Delhi’s unique challenges
One is the huge scale of the city itself. The task of managing all the resources necessary for smoothly running the entire city is overwhelming. To make things even more difficult, most of Delhi has grown organically over the years which makes managing utilities & infrastructure an arduous task. Add to this the irregularities commonly found in zonal and ward boundaries which are responsible for accountability of departments and you have a cocktail of a planner’s worst nightmare.
Secondly, there’s the departmental disconnect. In order to make the task of managing any city easier it is divided vertically into several departments.
In a utopian world, all these departments work together like the cogs in a Swiss watch. To compare Delhi’s departments to a cheap disposable watch would be unfair to the watch, as even they usually last for a year or two. This is the single biggest failing of the planning process in India, not just Delhi.
There is next to no communication between different departments and is a problem which every planner has to face over the course of their careers.
Political motivation is the third challenge. As long as there exists a democracy and vote banks, there will exist political motivation and pressures.
The sad part of these challenges is that they are seldom spoken of or taught in colleges to professionals.
The flyover mess
The problem with Delhi’s transportation is that it has unnecessarily long average trip lengths and trip durations. On average, a person spends close to 40 minutes to travel from their place of residence to their place of work, one way. The job of a transportation planner is to reduce these averages as much as possible. One important tool in their arsenal is the construction of flyovers.
What went wrong with the RTR project, from the beginning is the scale of the task. Since the location of the project was on an existing major route, it could not be shut down. This implies that heavy machinery can only be used for a few hours at night which also restricts the supply of materials to the site. This makes the task of construction more complex and most importantly, very slow.

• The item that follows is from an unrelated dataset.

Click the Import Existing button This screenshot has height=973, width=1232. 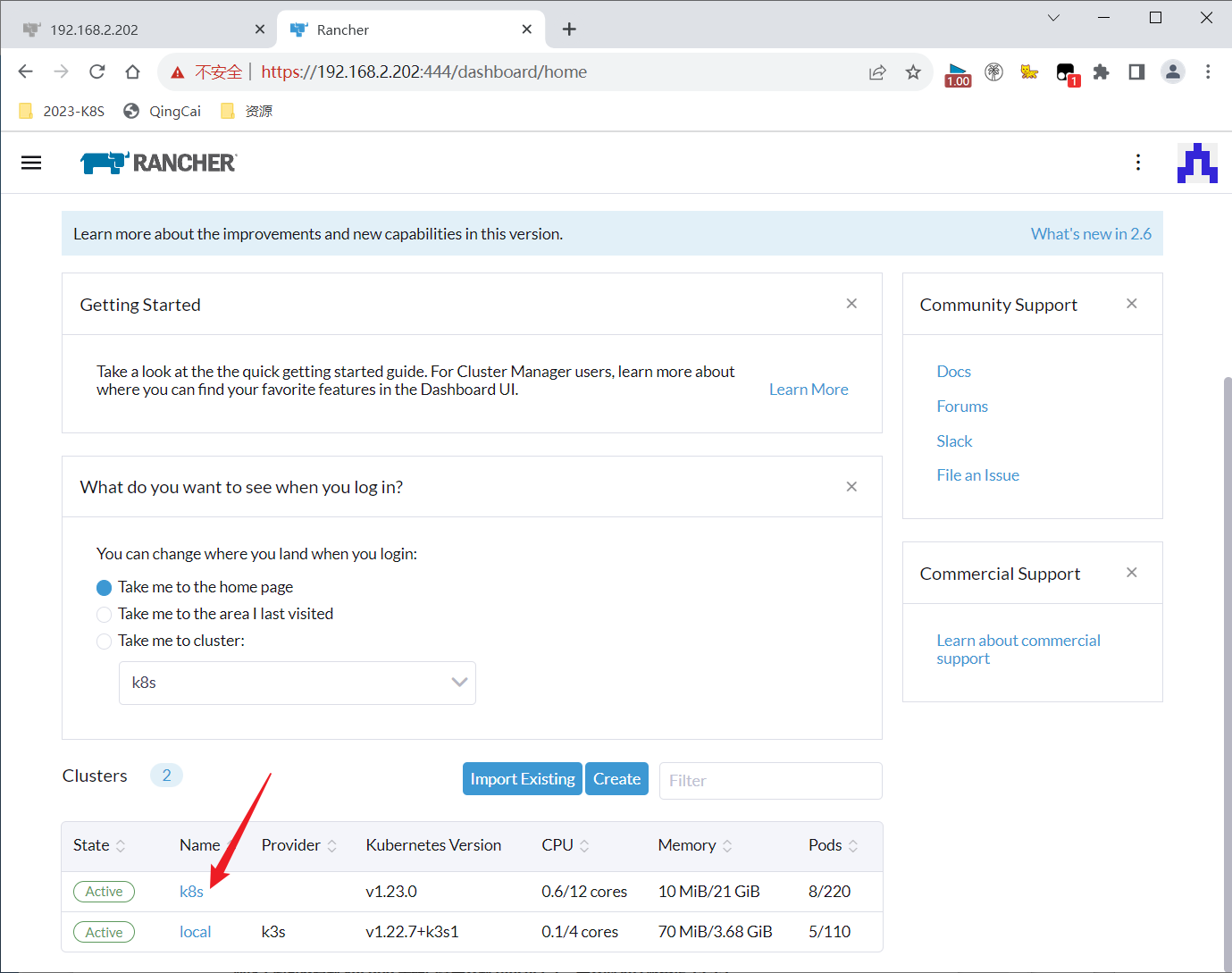(522, 779)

A lot goes into constructing a flyover, clearances need to be procured from several departments (environmental, land acquisition, legal etc) and utilities have to be diverted so as not to hinder any existing mechanisms. Delay with any one of these departments is usually compounded as many clearances are interlinked.
The trickiest of these is land acquisition. Nobody wants their land to be acquired by the government and as a result the natural byproduct is resistance. Resistance from the poor and marginalised is no resistance at all (eg. Katputli colony — an entire village of artisans thrown out for a prime piece of land). Now consider the fact that this flyover runs next to a pretty posh locality where the rich and powerful reside, you get a different sort of resistance, resistance which makes a difference.
A proposal on paper faces no resistance except between the pen and the paper, its only once the proposal begins materialising that it faces systemic resistance from the structures which were meant to support it, and there is always a planner dancing between it all!